What is being asked: Identify the line in which "You are a GUI" appears, then reproduce that line and all remaining lines of the records word for word.

Data excerpts:
⟨
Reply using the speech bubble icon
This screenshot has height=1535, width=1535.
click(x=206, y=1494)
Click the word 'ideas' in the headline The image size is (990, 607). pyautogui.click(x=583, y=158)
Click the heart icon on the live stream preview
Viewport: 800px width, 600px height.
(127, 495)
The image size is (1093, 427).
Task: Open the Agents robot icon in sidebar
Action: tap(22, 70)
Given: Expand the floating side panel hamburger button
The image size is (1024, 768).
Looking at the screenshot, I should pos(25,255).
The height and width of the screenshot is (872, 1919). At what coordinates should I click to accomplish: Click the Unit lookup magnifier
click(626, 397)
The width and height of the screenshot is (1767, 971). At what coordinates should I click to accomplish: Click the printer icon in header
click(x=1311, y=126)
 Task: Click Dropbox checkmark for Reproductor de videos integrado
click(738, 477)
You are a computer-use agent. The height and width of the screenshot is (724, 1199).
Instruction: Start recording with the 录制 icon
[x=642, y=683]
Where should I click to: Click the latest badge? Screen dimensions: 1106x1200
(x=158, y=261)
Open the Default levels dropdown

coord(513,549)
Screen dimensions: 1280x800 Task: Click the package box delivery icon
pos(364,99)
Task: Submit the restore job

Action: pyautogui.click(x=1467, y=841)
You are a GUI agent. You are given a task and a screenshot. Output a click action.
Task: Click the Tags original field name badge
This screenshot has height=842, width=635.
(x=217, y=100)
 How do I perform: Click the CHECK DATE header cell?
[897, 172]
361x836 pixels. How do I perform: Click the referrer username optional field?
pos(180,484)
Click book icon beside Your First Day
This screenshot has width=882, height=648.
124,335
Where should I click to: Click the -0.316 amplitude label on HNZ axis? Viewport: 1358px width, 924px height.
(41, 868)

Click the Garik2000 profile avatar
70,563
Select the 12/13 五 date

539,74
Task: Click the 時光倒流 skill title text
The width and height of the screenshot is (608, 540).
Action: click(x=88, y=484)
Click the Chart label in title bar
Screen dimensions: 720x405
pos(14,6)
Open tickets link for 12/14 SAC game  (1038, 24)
⟩
Written answer:
You are a GUI agent. You are given a task and a screenshot. Output a click action.
Task: Click the Tags original field name badge
This screenshot has height=842, width=635.
(x=217, y=100)
 How do I perform: Click the CHECK DATE header cell?
[897, 172]
361x836 pixels. How do I perform: Click the referrer username optional field?
pos(180,484)
Click book icon beside Your First Day
This screenshot has width=882, height=648.
124,335
Where should I click to: Click the -0.316 amplitude label on HNZ axis? Viewport: 1358px width, 924px height.
(41, 868)

Click the Garik2000 profile avatar
70,563
Select the 12/13 五 date

539,74
Task: Click the 時光倒流 skill title text
The width and height of the screenshot is (608, 540).
Action: click(x=88, y=484)
Click the Chart label in title bar
Screen dimensions: 720x405
pos(14,6)
Open tickets link for 12/14 SAC game  (1038, 24)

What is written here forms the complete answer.